### Exercise objective
Swap every "checkbox" in the entries below for "tick box", and reproduce the entries otherwise unchanged.

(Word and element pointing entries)
────────────────────
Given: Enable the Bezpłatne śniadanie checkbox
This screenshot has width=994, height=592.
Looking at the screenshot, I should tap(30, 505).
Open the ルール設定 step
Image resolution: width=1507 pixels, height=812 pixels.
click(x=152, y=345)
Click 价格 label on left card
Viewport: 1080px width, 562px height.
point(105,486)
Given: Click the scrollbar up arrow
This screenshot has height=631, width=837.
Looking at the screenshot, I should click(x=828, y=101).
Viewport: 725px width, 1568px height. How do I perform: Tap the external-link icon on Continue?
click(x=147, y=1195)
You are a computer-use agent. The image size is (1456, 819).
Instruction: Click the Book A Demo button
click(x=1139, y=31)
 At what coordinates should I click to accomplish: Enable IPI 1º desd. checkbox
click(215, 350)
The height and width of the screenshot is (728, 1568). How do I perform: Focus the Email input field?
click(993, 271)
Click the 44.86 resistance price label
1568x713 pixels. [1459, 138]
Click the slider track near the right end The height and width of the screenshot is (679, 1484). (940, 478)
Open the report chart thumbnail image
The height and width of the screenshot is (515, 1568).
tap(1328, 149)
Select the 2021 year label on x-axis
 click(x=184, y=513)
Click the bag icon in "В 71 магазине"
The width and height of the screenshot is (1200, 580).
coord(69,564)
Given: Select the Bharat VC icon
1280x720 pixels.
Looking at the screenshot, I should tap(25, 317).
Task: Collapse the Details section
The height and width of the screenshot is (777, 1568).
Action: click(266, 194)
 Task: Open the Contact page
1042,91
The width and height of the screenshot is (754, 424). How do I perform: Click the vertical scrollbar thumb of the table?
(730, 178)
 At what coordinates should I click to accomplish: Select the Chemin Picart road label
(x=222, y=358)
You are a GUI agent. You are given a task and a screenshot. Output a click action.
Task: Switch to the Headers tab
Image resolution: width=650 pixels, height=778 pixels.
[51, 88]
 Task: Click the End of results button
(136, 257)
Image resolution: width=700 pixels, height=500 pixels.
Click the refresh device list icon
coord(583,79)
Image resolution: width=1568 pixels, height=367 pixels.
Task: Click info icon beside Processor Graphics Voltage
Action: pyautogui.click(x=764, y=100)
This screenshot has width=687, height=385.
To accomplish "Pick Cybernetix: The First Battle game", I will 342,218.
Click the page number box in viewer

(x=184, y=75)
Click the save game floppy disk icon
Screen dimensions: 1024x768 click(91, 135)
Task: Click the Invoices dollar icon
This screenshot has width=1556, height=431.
────────────────────
### Worked answer
Given: Enable the Bezpłatne śniadanie tick box
This screenshot has width=994, height=592.
Looking at the screenshot, I should tap(30, 505).
Open the ルール設定 step
Image resolution: width=1507 pixels, height=812 pixels.
click(x=152, y=345)
Click 价格 label on left card
Viewport: 1080px width, 562px height.
point(105,486)
Given: Click the scrollbar up arrow
This screenshot has height=631, width=837.
Looking at the screenshot, I should click(x=828, y=101).
Viewport: 725px width, 1568px height. How do I perform: Tap the external-link icon on Continue?
click(x=147, y=1195)
You are a computer-use agent. The image size is (1456, 819).
Instruction: Click the Book A Demo button
click(x=1139, y=31)
 At what coordinates should I click to accomplish: Enable IPI 1º desd. tick box
click(215, 350)
The height and width of the screenshot is (728, 1568). How do I perform: Focus the Email input field?
click(993, 271)
Click the 44.86 resistance price label
1568x713 pixels. [1459, 138]
Click the slider track near the right end The height and width of the screenshot is (679, 1484). (940, 478)
Open the report chart thumbnail image
The height and width of the screenshot is (515, 1568).
tap(1328, 149)
Select the 2021 year label on x-axis
 click(x=184, y=513)
Click the bag icon in "В 71 магазине"
The width and height of the screenshot is (1200, 580).
coord(69,564)
Given: Select the Bharat VC icon
1280x720 pixels.
Looking at the screenshot, I should tap(25, 317).
Task: Collapse the Details section
The height and width of the screenshot is (777, 1568).
Action: click(266, 194)
 Task: Open the Contact page
1042,91
The width and height of the screenshot is (754, 424). How do I perform: Click the vertical scrollbar thumb of the table?
(730, 178)
 At what coordinates should I click to accomplish: Select the Chemin Picart road label
(x=222, y=358)
You are a GUI agent. You are given a task and a screenshot. Output a click action.
Task: Switch to the Headers tab
Image resolution: width=650 pixels, height=778 pixels.
[51, 88]
 Task: Click the End of results button
(136, 257)
Image resolution: width=700 pixels, height=500 pixels.
Click the refresh device list icon
coord(583,79)
Image resolution: width=1568 pixels, height=367 pixels.
Task: Click info icon beside Processor Graphics Voltage
Action: pyautogui.click(x=764, y=100)
This screenshot has width=687, height=385.
To accomplish "Pick Cybernetix: The First Battle game", I will 342,218.
Click the page number box in viewer

(x=184, y=75)
Click the save game floppy disk icon
Screen dimensions: 1024x768 click(91, 135)
Task: Click the Invoices dollar icon
This screenshot has width=1556, height=431.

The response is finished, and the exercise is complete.